Zervazi scowled. 'Dumb fuck.' However the ex-mercenary could be trusted to carry out orders without screwing up... if the sadistic assholes didn't get carried away like he had with the kid. "Find me another creature."
"Like how? The traps where we caught Beastie-boy are empty. And a few are gone. Want me to move them to a new spot?"
"Let me think." Walking over to the huge bay windows, Zervazi stared out at the drizzling rain. For some reason, the place where he'd grown up had been turned into a ghost town, but the rumors mentioned other places with werecreatures. One was somewhere in the mountains Northeast from Seattle - he'd remembered that because his uncle lived in Seattle. He knew that they were up there. Catching the boy proved that. "Leave some traps where we got the kid. Then find the closest town and set traps around it - stay off the hiking trails though. If you need to hire someone, tell them that you've been contracted to trap a mountain lion."
"Got it."
"Call me in another day." Zervazi shut the phone off and scowled at the open folder on his desk. He picked up the driver's license laying on top. Kasumi Watson. The bitch was pertty. And clever. She disappeared fucking thoroughly. But her ID led him to the Marines, and then he called in favors to get the rest of the information. She worked in a covert unit under an Agency big shot. No wonder she slid through their fingers so easily.

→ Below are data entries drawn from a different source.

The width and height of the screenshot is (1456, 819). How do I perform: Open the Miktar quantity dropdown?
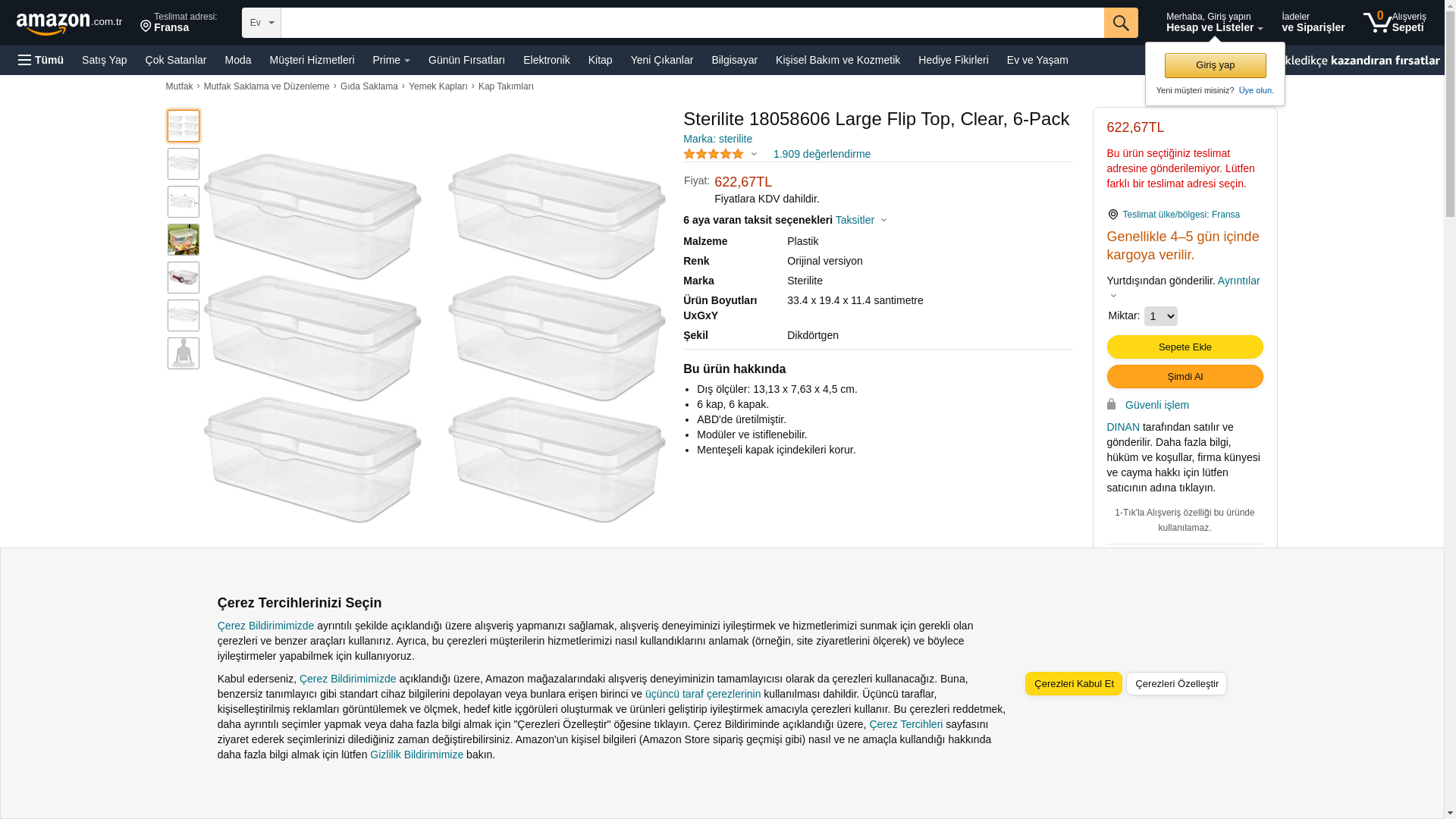click(x=1160, y=316)
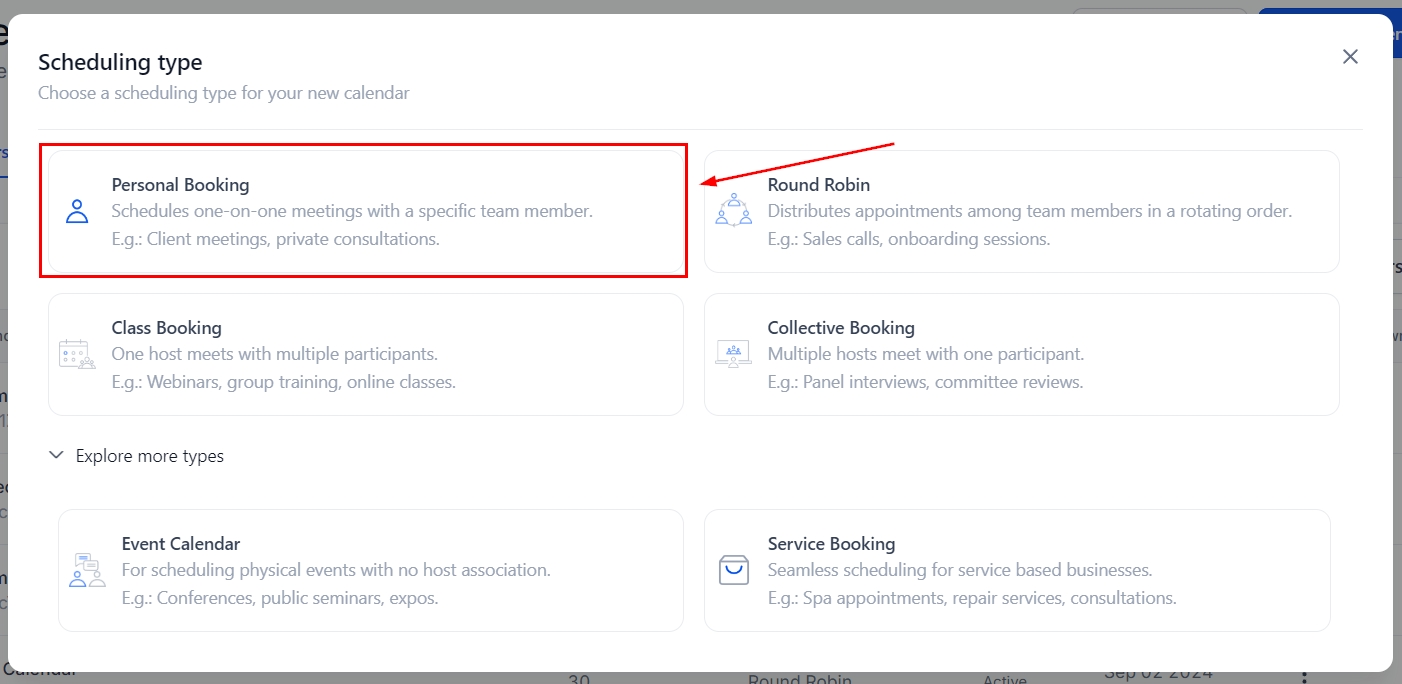Click the Event Calendar people chat icon
1402x684 pixels.
(87, 570)
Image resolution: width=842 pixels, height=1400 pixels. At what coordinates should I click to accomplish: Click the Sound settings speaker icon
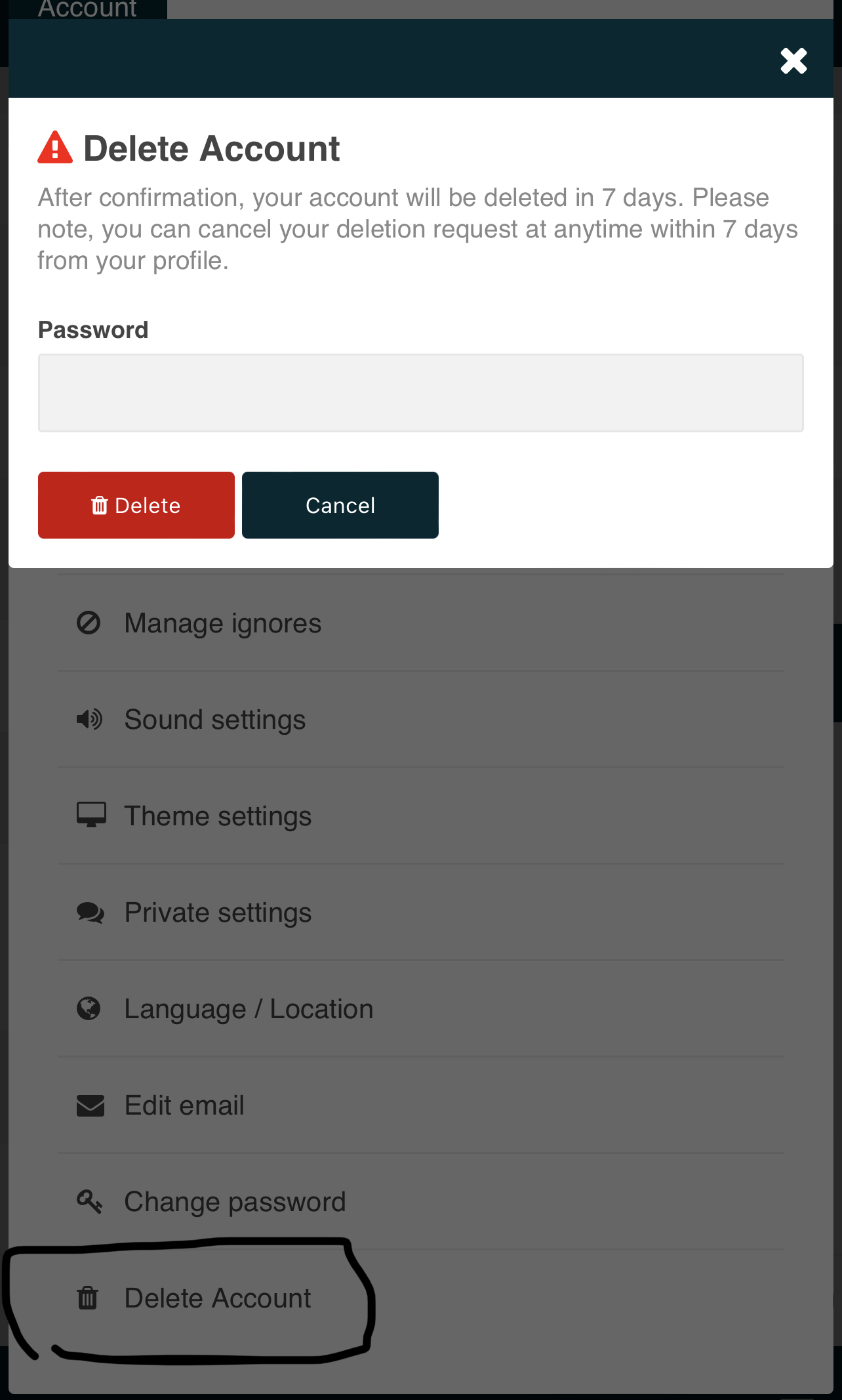pos(89,720)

If she had any information... well, Dwayne enjoyed women. By the time he finished, she'd be begging to tell them all she knew.
~Kasumi's P.O.V.~
As Kas stepped out onto her porch, she took a long breath of moist air, Heady with the fragrance are fallen leaves and snow from the mountains. 'Did Snow have a smell?' She'd never noticed before.
Her coffee supply was running low so she decided to walk into town like everyone else did around here. Her knee would tolerate an easy stroll.
As she walked down the steps, she glanced at the big tree in her front yard. A quiver of uneasiness wiggled into her gut like a worm. She'd watched the branches for the past week, and no more little hands poked out of the foliage. But sometimes the leaves rustled - against the wind.
As if shapshifters weren't enough to deal with. Scowling, she stared up. Another couple of weeks and maybe her ribs wouldn't kill her when she climbed up there. Then she would examine every fucking inch of that tree.
And she would take her Glock with her.
Nothing showed. Each day, yellowing leaves would fall down to cover the lawn, but plenty remained. More than enough to cover a squirrel or something. Something.
She glared. Two weeks ago, she'd laugh at anyone talking about... non-existent creatures. Now? "You know, little bastard, if I knew what you were, I might leave out food for you to eat. Squirrels like nuts, right?" Or maybe it was a rat - in that case, all bets were off. "Maybe I should get a rat trap instead." She slapped the trunk of the tree.
As she walked away, something hit her between her shoulder blades. "What the hell?" She spun, looked around. An unshelled walnut rocked back and forth on the ground.
A walnut? The tree was an oak. The day was calm with no wind, and she stood several feet out from under the canopy. A chill inched up her vertebrae as she got a visual image of a squirrel winding up for a pitch. 'Nah.'
Well, whatever-it-is will have to wait until she healed up a bit more. Giving the tree branches her best I'll-be-back stare, she sauntered away.